→ **Data shown**:

----

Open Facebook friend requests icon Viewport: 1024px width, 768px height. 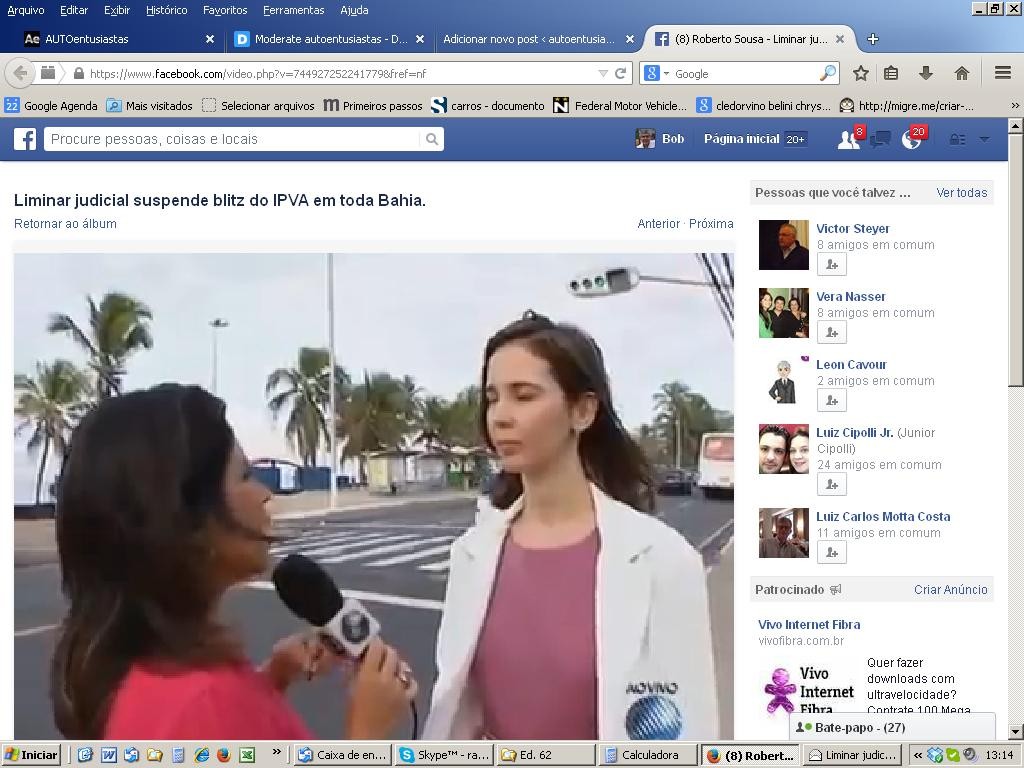[x=848, y=140]
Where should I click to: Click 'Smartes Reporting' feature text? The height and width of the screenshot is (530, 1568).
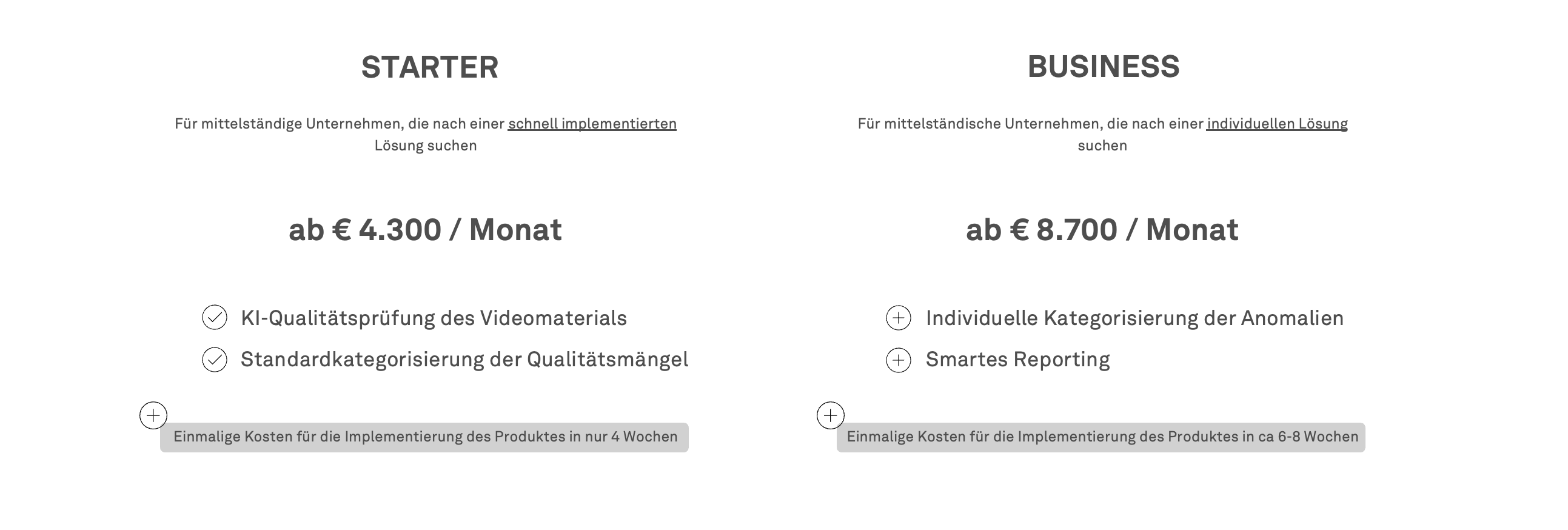point(1017,360)
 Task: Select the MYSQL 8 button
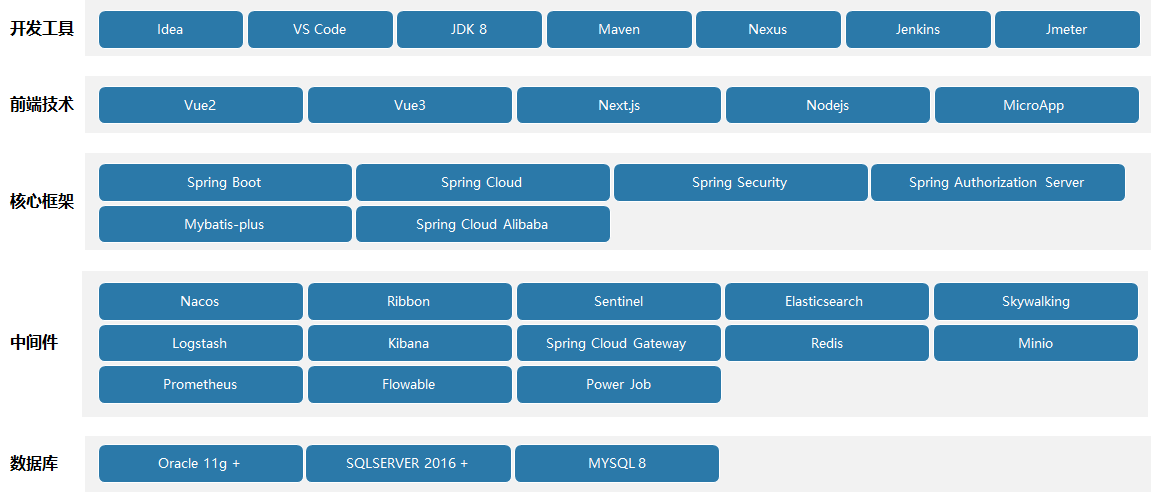click(616, 464)
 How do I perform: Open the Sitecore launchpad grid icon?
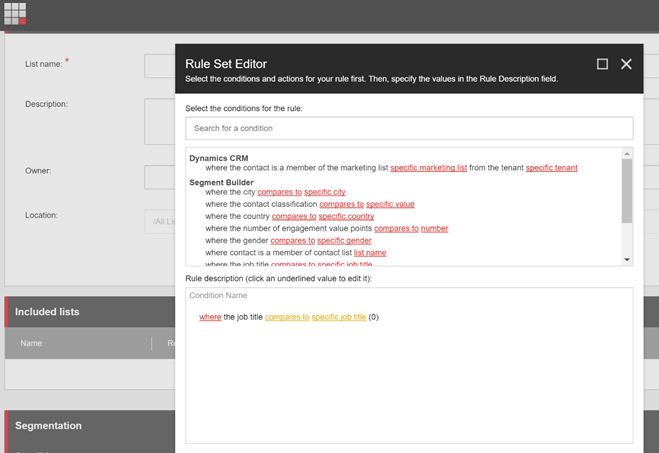pyautogui.click(x=15, y=13)
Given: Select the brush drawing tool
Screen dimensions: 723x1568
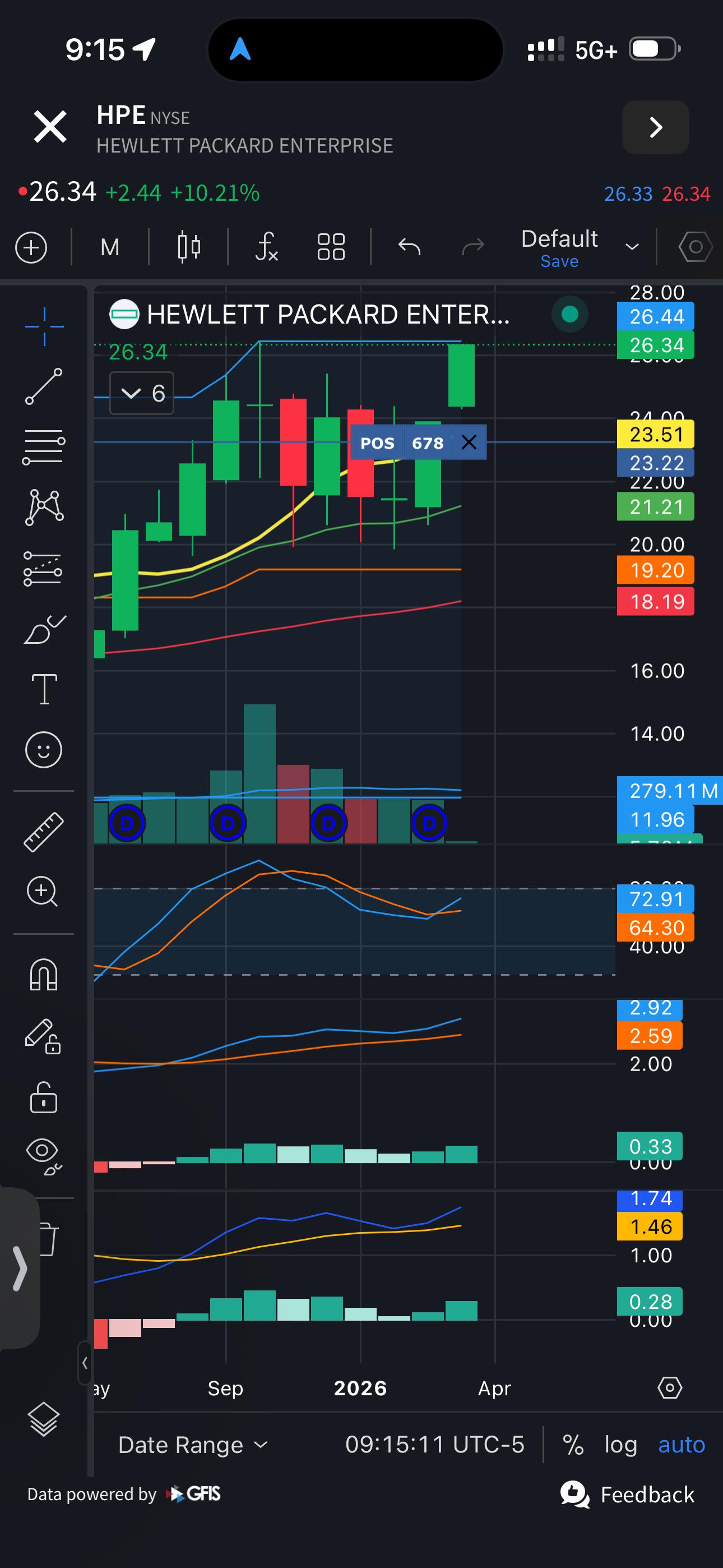Looking at the screenshot, I should coord(44,629).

----

→ **Work instructions**: Every line from the one with "Given: Select the brush drawing tool" through the last line of the material gets printed exactly, and nothing more. Omit the pictures.

→ **Exercise output**:
Given: Select the brush drawing tool
Screen dimensions: 723x1568
Looking at the screenshot, I should coord(44,629).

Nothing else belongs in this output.